Stress: se non curato porta a un picco di malattie del cuore in soggetti sani

Disastri ambientali come i terremoti sono, purtroppo, di dolorosa attualità. E, in occasione di questi eventi, alle morti, ai feriti, alla perdita dei beni materiali e del senso di sicurezza si aggiungono danni più subdoli e troppo poco presi in considerazione. Sono effetti sulla salute anche a lungo termine che vengono poco considerati quando l’emergenza richiede nervi saldi per salvare se stessi e il maggior numero di vite umane. Un’emergenza che diventa sopravvivenza prima e bisogno di tornare il più velocemente possibile alla normalità.

Gli specialisti in Cardiologia, riuniti dal 27 al 31 agosto a Roma per il Congresso Europeo ESC lanciano l’allarme: curare le ferite fisiche ma anche gli aspetti psicologici, in un vero percorso di recupero che scongiuri il rischio di sviluppare stati di stress cronico che è noto avere effetti sulla salute cardiaca. “Fenomeno che si verifica anche in soggetti precedentemente sani”, avverte il Professor Leonardo Bolognese, Direttore Cardiologia ospedale di Arezzo e Local Press Coordinator di ESC 2016, “se è immediata la correlazione con sintomi psichici come ansia, depressione e disturbi post-traumatici, attacchi di panico, insonnia, cefalea é intuitiva: uno studio della Cornell University ha evidenziato alterazioni delle aree cerebrali deputate alla paura nelle vittime rispetto ai soggetti non esposti”.

Dunque, è sempre più chiaro che uno stress acuto non adeguatamente trattato ha effetti sulla salute cardiaca. In sostanza il primo effetto dello stress è l’attivazione di un ‘sistema di allarme’ che se rimane sempre acceso ha come conseguenza la secrezione di alcuni ormoni (adrenalina, noradrenalina, e glucocorticoidi) e l’aumento della pressione sanguigna e del battito cardiaco. Se questo stato prosegue per troppo tempo porta a un inevitabile affaticamento del cuore e dei vasi. Successivamente, i vasi tendono a ispessirsi per resistere al continuo flusso ad alta velocità del sangue, il cuore si ‘stanca’ producendo un ispessimento delle pareti del ventricolo sinistro (uno dei più comuni e importante marker clinici). Ma lo stress innesca anche una produzione eccessiva di globuli bianchi che ‘intasano’ i vasi sanguigni.

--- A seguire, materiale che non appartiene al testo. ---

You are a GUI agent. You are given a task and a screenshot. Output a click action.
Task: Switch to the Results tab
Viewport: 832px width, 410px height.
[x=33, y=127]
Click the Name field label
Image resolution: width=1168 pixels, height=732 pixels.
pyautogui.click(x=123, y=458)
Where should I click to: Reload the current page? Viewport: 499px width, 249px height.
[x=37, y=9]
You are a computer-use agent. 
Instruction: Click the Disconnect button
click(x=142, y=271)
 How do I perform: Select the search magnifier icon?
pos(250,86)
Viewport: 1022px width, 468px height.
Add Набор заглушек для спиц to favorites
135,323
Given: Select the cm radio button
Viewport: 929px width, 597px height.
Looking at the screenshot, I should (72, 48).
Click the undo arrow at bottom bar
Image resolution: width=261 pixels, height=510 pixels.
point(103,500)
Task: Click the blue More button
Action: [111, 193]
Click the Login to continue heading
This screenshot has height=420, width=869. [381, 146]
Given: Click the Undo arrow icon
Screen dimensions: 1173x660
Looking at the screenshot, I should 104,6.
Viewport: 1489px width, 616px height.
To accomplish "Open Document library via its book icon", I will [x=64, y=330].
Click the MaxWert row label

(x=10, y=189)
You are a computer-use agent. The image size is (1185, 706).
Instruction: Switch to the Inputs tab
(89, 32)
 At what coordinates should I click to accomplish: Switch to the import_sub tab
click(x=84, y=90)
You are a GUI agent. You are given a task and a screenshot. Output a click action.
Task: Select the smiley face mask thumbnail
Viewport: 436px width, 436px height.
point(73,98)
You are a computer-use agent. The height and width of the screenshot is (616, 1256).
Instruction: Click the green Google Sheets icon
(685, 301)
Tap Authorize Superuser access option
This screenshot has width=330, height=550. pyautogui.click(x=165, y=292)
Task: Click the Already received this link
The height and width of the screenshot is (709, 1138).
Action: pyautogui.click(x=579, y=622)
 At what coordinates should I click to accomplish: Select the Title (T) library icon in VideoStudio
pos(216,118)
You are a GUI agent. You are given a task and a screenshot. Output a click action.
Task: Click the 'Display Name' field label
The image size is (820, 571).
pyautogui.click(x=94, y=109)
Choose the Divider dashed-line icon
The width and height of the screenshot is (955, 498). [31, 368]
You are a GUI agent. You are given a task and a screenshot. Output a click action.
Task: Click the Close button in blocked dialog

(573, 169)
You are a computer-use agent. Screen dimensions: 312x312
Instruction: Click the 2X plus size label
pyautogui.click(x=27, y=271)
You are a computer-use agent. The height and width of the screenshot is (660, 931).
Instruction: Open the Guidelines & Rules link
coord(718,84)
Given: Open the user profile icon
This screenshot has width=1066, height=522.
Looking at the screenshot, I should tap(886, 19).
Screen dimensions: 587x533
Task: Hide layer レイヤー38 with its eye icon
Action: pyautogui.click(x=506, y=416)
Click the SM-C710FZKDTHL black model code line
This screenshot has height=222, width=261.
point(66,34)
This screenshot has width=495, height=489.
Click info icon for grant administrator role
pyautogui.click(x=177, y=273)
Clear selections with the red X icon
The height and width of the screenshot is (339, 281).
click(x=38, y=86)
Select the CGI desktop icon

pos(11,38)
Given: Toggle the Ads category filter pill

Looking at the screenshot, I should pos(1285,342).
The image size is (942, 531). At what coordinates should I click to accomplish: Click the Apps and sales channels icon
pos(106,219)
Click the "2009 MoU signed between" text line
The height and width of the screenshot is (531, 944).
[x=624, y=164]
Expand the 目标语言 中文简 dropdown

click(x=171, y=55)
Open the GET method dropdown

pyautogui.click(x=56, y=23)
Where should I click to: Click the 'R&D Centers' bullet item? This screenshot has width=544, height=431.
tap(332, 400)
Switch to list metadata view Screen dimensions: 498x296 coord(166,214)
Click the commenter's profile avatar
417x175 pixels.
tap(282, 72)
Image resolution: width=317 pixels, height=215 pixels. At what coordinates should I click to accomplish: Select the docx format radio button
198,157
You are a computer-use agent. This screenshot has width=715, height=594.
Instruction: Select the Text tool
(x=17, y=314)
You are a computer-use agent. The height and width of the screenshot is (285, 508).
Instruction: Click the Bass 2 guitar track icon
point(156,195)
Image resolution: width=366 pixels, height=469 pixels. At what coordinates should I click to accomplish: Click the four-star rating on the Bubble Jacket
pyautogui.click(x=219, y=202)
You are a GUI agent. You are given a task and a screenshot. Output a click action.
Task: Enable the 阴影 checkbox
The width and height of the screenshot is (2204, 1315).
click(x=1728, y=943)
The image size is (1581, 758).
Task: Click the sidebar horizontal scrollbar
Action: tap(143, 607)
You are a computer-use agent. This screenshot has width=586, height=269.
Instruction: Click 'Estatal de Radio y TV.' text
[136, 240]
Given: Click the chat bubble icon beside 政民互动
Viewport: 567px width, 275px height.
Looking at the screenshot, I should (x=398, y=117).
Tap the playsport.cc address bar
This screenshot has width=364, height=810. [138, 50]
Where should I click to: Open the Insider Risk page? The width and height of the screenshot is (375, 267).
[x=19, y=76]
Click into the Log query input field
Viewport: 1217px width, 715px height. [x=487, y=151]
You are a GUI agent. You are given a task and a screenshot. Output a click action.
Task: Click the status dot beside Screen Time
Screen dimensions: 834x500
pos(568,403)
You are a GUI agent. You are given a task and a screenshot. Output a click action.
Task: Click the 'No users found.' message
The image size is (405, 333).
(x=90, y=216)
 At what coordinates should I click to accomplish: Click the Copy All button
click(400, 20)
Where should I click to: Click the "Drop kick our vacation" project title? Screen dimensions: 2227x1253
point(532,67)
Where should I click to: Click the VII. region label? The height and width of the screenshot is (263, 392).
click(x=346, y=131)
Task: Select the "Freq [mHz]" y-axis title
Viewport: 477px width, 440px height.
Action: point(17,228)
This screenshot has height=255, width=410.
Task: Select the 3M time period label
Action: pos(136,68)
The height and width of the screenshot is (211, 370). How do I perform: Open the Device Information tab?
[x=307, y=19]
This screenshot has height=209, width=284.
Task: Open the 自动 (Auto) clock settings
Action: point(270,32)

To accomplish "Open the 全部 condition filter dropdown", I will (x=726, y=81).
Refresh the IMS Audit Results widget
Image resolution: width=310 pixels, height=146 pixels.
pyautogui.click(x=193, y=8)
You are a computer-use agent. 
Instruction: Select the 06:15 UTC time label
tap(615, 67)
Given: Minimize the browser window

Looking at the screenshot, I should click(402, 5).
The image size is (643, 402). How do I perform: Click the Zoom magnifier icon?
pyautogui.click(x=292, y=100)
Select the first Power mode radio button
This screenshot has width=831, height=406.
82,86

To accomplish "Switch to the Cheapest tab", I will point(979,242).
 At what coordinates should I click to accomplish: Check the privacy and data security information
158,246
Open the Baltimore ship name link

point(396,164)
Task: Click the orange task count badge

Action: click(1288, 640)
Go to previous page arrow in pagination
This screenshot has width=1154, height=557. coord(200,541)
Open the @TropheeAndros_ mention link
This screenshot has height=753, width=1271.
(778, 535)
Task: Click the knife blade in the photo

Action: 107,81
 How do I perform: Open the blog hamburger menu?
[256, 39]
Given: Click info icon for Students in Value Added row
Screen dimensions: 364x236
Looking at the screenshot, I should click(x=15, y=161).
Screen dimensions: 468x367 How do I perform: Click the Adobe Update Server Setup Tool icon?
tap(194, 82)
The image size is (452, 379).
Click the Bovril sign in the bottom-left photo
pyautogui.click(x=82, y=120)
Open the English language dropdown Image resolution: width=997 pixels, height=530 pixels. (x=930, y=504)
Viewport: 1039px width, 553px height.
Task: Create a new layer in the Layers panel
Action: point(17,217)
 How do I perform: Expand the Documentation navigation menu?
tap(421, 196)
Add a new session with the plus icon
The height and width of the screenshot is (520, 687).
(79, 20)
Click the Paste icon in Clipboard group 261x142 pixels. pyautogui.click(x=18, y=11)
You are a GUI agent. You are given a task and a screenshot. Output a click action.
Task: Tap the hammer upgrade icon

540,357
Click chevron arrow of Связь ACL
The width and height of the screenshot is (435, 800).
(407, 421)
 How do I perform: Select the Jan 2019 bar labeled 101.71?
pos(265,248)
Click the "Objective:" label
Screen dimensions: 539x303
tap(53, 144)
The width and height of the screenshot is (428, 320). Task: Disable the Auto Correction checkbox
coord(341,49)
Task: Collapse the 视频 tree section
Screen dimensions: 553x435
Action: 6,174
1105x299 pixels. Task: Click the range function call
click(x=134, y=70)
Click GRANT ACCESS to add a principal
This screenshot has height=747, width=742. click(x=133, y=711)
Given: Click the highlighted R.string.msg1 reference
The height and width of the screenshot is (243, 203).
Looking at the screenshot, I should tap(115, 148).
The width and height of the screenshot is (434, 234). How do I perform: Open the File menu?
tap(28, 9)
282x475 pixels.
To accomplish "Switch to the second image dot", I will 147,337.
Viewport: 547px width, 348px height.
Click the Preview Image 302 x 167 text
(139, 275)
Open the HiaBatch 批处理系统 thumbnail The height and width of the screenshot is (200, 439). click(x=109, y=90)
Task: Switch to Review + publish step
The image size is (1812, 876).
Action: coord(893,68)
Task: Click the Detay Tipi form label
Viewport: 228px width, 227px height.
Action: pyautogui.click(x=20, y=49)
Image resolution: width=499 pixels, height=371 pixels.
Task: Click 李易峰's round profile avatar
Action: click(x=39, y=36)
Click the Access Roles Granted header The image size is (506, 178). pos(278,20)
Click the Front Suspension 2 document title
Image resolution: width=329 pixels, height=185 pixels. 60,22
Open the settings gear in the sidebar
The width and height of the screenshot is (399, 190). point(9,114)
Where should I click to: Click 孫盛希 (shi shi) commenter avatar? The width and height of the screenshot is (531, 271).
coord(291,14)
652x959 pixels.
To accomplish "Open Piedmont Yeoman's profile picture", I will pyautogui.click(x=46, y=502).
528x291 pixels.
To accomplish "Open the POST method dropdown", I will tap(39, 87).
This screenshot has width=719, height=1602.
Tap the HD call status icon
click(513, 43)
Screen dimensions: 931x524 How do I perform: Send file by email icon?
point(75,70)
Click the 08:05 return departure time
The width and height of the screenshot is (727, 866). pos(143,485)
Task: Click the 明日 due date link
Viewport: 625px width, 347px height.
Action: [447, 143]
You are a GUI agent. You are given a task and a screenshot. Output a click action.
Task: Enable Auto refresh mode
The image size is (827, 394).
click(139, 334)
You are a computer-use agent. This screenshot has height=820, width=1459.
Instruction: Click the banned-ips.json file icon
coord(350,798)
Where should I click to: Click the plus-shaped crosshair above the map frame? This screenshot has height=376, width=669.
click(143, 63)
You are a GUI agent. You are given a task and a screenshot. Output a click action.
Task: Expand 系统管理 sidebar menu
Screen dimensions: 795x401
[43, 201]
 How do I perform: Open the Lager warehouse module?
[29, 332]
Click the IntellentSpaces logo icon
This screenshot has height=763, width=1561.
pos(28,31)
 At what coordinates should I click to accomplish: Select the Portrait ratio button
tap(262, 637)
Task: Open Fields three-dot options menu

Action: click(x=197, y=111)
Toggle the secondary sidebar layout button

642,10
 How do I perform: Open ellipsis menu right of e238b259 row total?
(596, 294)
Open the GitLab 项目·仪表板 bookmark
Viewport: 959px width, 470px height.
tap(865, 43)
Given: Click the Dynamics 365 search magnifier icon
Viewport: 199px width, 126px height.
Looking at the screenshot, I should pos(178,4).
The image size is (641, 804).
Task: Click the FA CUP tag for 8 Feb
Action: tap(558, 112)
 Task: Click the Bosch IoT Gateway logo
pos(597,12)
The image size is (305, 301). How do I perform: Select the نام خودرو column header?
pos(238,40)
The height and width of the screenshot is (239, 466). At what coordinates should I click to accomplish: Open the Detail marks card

“Un meccanismo complesso cui si deve rispondere con una politica di assistenza psicologico-sociale alle popolazioni colpite dal sisma per non rischiare tra 5-10 anni di assistere a un picco epidemiologico che potrebbe interessare il 15% della popolazione priva di una storia di malattie cardiovascolari anche in pazienti altrimenti sani”, aggiunge il Professor Michele Gulizia, Direttore Cardiologia Ospedale Garibaldi di Catania e Local Press Coordinator del Congresso. “Da non sottovalutare anche l’esposizione acuta e per molte settimane a polveri e particelle ultra fini, macerie, amianto, diossina, metalli pesanti come piombo e residui di lampadine e strumenti elettrici, che possono causare problemi respiratori, tosse, secchezza delle mucose. Fenomeni che, a seconda dell’ampiezza delle aree interessate dai crolli, possono essere sovrapponibili a quella che fu chiamata ‘la Sindrome di Ground Zero’. Sindrome che interessò centinaia di abitanti e soccorritori esposti alle macerie e ai fumi che, venne calcolato, contenevano detriti in cui erano presenti oltre 2500 contaminanti tossici e che colpì in primis occhi e apparato respiratorio. Ma che dopo anni furono collegati anche ad alcuni casi di tumore, nei soggetti esposti alle fasi di pulitura delle macerie nei mesi successivi”.

La Società Europea di Cardiologia La Società Europea di Cardiologia (ESC) rappresenta più di 95.000 professionisti di cardiologia in tutta Europa e in tutto il mondo. La sua missione è di ridurre l’impatto delle malattie cardiovascolari in Europa.